Quote Guest, 19 April, 2013
How to calculate Quick ratio if Inventory is greater than Current Assets? For example :
Inventory (stock) at 1 May 2009 - $ 20000
Inventory (stock) at 30 April 2010 - $60000
Trade receivables (debtors) - $16000
Trade payables (creditors) - $35000
Loans repayable within 12 months (Bank Overdraft) - $5000
Quote Guest, 28 June, 2013
How can Inventory > Current Assets?
Inventory is under Current Assets.
CA = Inventory +Debtors = 76 000
C. liabilities = Creditors + Loans =40 000. So, quick ratio = (CA-Inventories )/CL = 16000/40 000 = 0.4
Quote Guest, 23 November, 2013
do u include prepayments also?
Quote Guest, 4 April, 2014
Quote
Guest wrote:
How to calculate Quick ratio if Inventory is greater than Current Assets? For example :
Inventory (stock) at 1 May 2009 - $ 20000
Inventory (stock) at 30 April 2010 - $60000
Trade receivables (debtors) - $16000
Trade payables (creditors) - $35000
Loans repayable within 12 months (Bank Overdraft) - $5000
Quote Guest, 27 November, 2014
God richly bless you all for this information.it has
really helped me in my research work. thanks
Quote Magi, 7 May, 2015
This is useful in preparing my assignment.!!!
Thank you so much!!!
Quote Guest, 11 May, 2015
Very helpful for my assignment. Really thanks to this website :)

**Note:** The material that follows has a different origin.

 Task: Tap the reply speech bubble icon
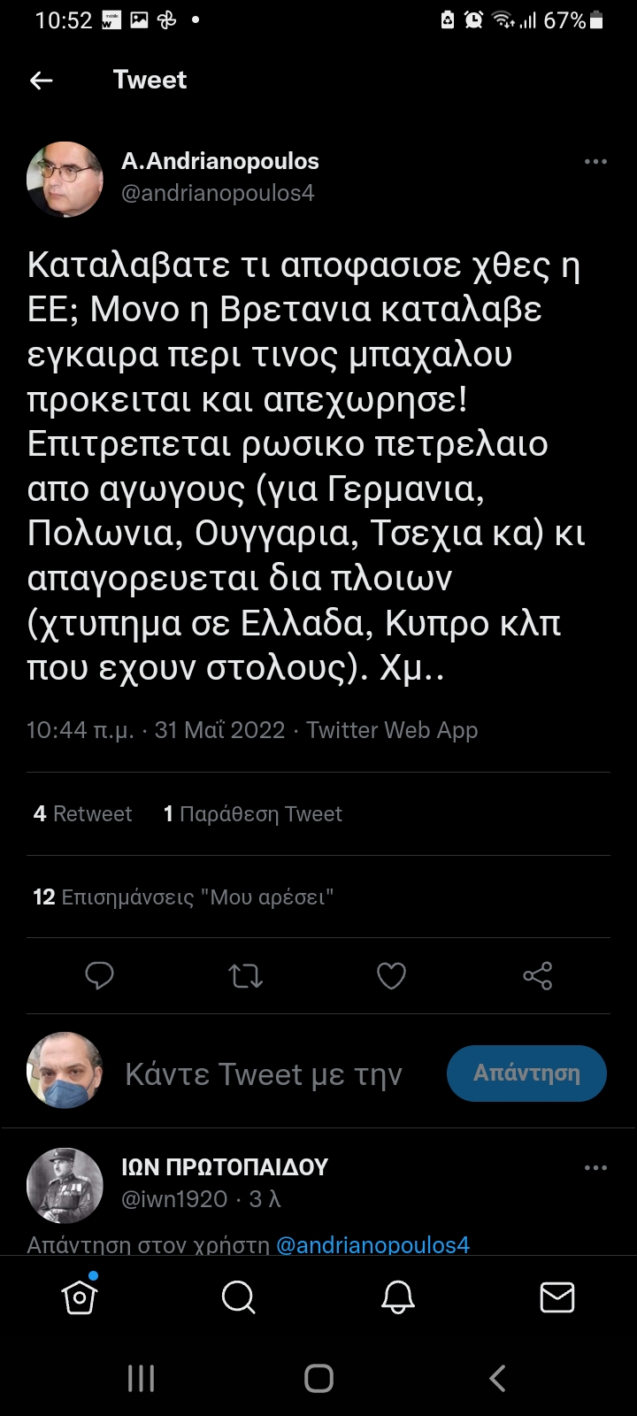tap(99, 976)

Quote Guest, 12 July, 2015
thank you much for this information which is presented in understandable way in order for me to complete my research.
Quote Guest, 23 December, 2016
The ratio has been broken down to very easy and understandable terms, it makes Financial Accounting easy for me, this info is truly priceless, Thank you for sharing this!